What is needed
Report each line of the records where "Given" occurs.

Records shown

[Start of Attachment]

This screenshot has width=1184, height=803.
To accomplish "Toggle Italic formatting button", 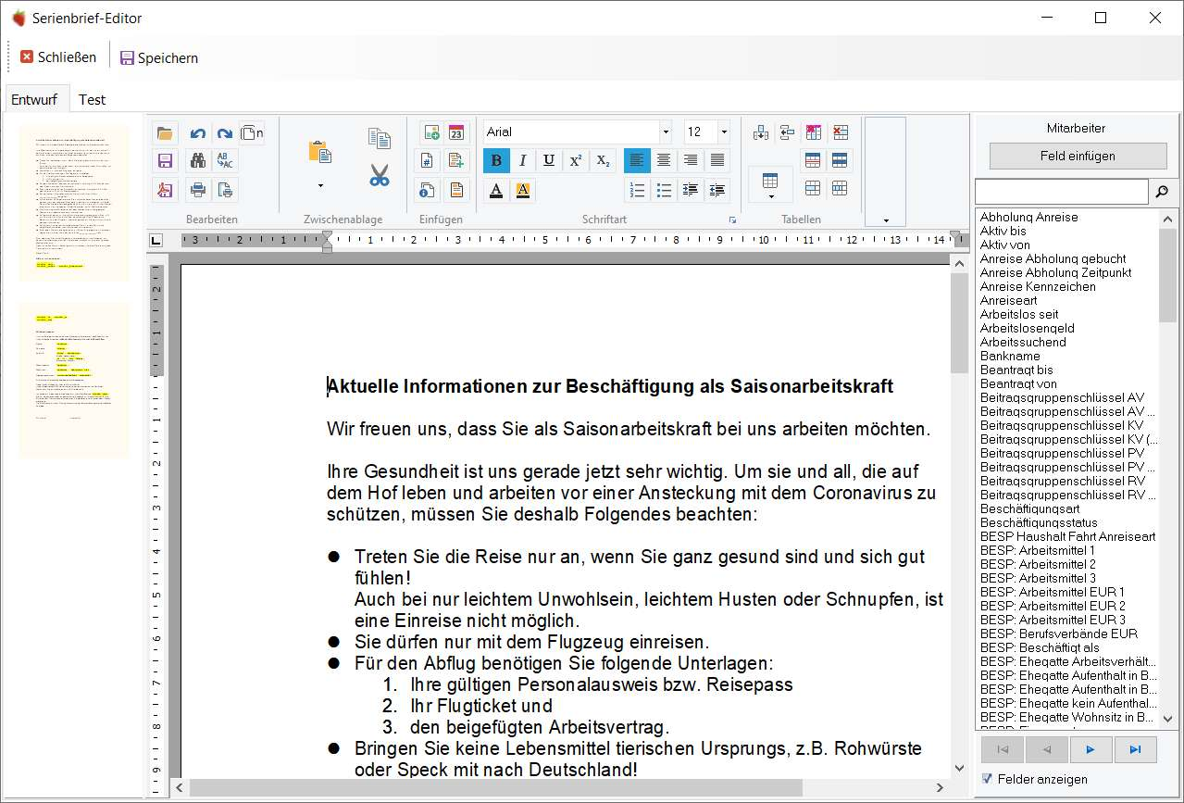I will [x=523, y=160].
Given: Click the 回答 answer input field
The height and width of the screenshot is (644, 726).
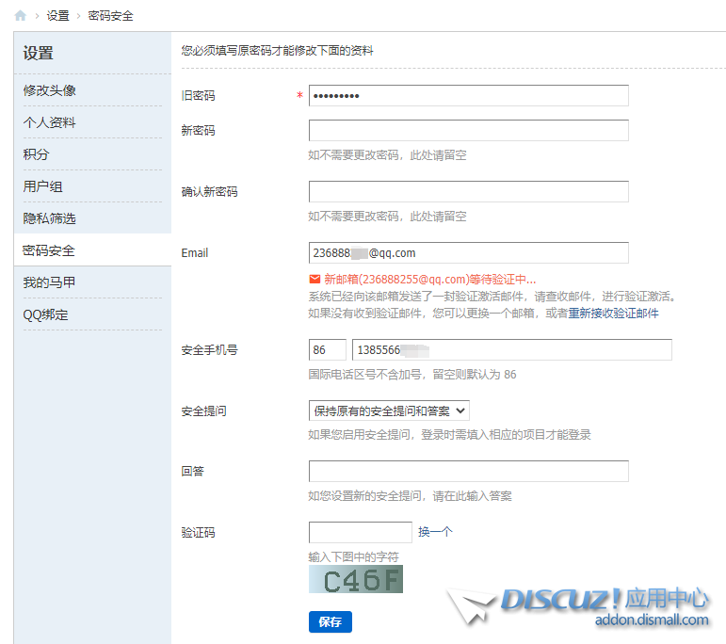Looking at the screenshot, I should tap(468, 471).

[End of Attachment]
[Start of Attachment]

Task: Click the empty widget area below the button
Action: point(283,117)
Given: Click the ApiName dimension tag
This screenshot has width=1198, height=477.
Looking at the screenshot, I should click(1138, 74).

[End of Attachment]

Finished exercise
Given: Click the 回答 answer input field
Given: Click the ApiName dimension tag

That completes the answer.